If you've ever moved somewhere new, or just feel like you've been all by yourself you'll know what I'm going through. I just moved out of my house and into the dorms at this university and I feel miserable. I miss the beach, my family, my friends and I miss having a purpose. I feel like I'm wasting my life away currently, which I know isn't true because I'm getting an education but my life is really missing something and I'm not sure what. Hopefully by writing again I will find my purpose. Fingers cross.
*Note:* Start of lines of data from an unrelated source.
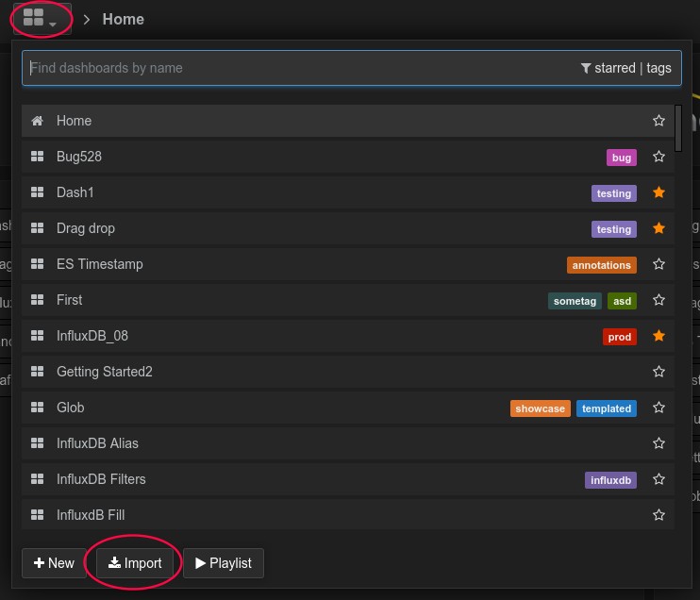
Task: Click the dashboard list scrollbar
Action: [678, 127]
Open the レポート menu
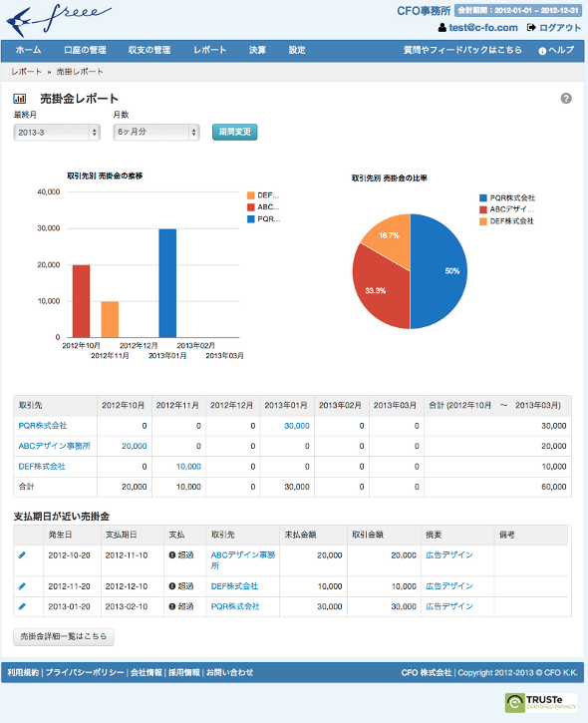 point(209,50)
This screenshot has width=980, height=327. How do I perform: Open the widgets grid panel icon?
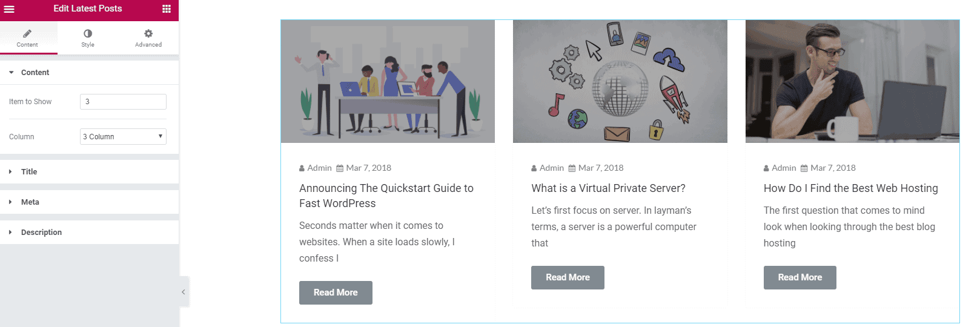click(167, 9)
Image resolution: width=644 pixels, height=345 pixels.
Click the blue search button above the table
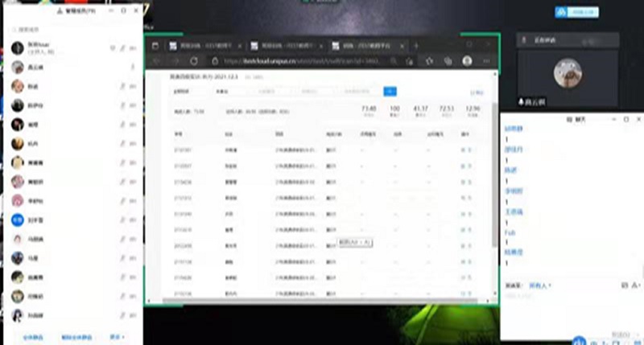tap(390, 92)
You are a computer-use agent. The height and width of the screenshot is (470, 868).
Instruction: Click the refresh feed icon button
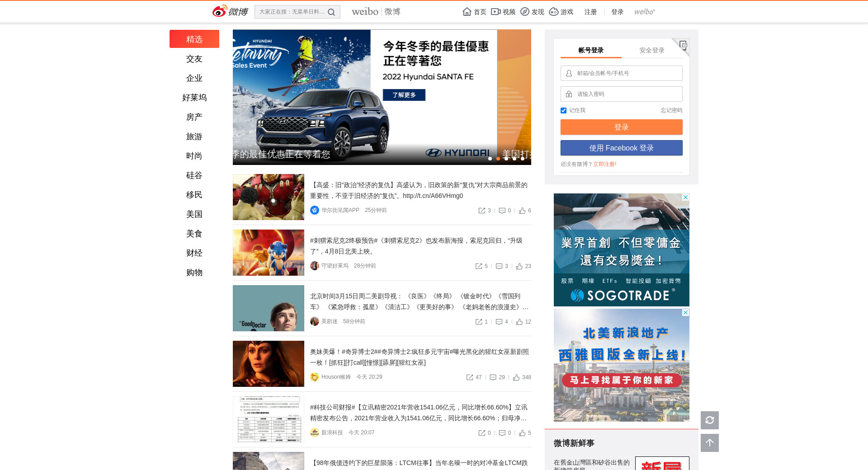[x=709, y=420]

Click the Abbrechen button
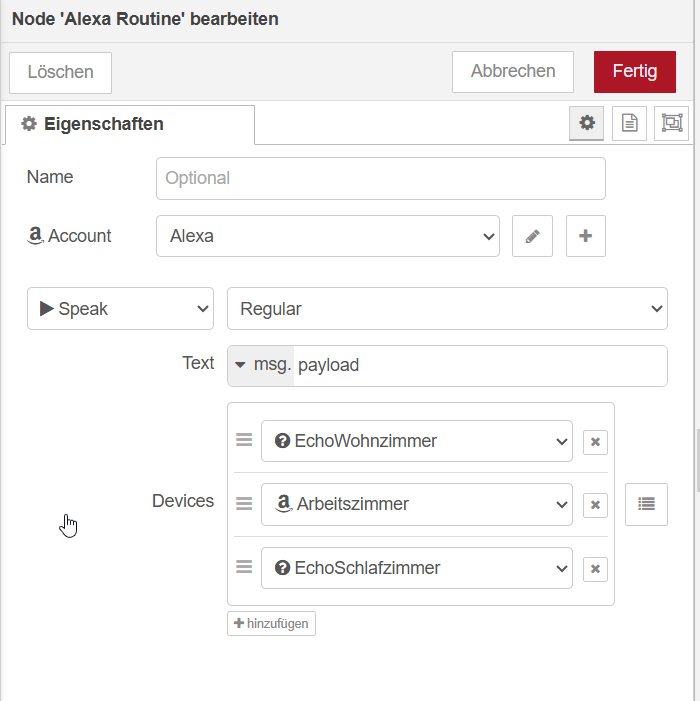pos(513,72)
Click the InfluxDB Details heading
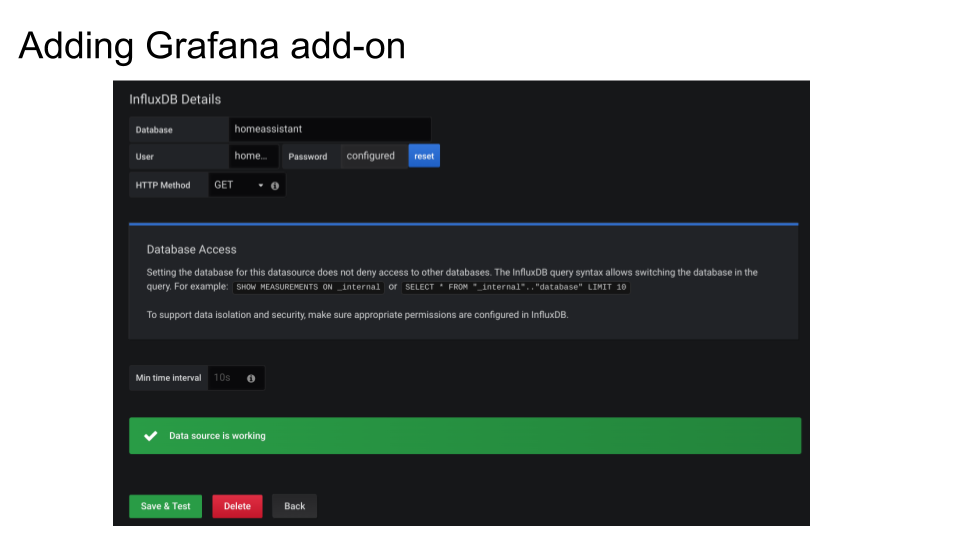The image size is (960, 540). tap(175, 99)
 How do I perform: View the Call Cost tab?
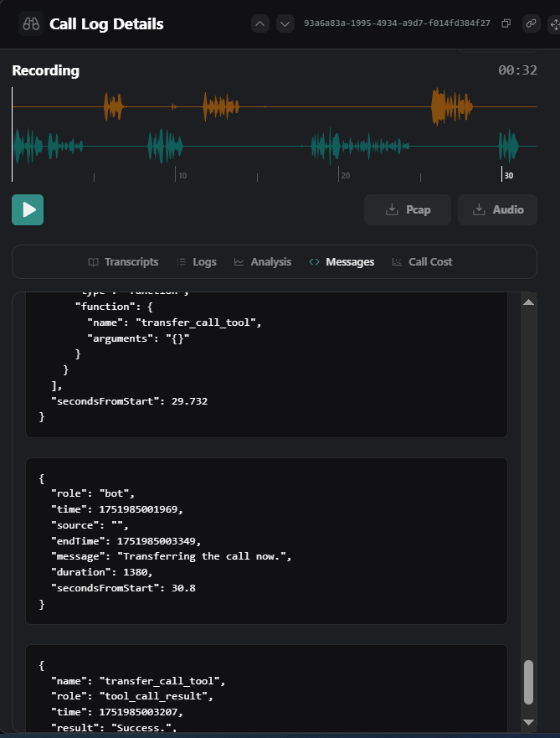tap(422, 261)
I'm currently reading the series by Jaci Burton, Play by Play. It's a series of many many books about men in professional sports finding love. Because you know me I love my hunky men and love! I love these books they make my heart pound and my heart clench! I wish I could find a love like that! At some points the things they say are super cliche and sometimes I want to roll my eyes and say "People don't say those types of things!!" but I love the characters too much to care for more than 2 seconds. I feel like all romance books have that fantasy side to them when it comes to how they talk. They say the perfect things at the perfect times, which all make the book amazing but sometimes I need the rawness of reality with my characters...note SOMETIMES! I couldn't read hardcore raw reality love books because that will just make me depressed. I love my fairytales and happily ever afters.
Anyways!! Back to my mini review on the series, I currently just started the 4th book of this series a couple of days ago and I don't think I've made it past the first 2 chapters. NOT because it's not good, but because I have ZERO time it's depressing.
However! When I do finish this book, expect a review! I'm back lovelies! I've missed my blog. It needs some lovin' from it's mama.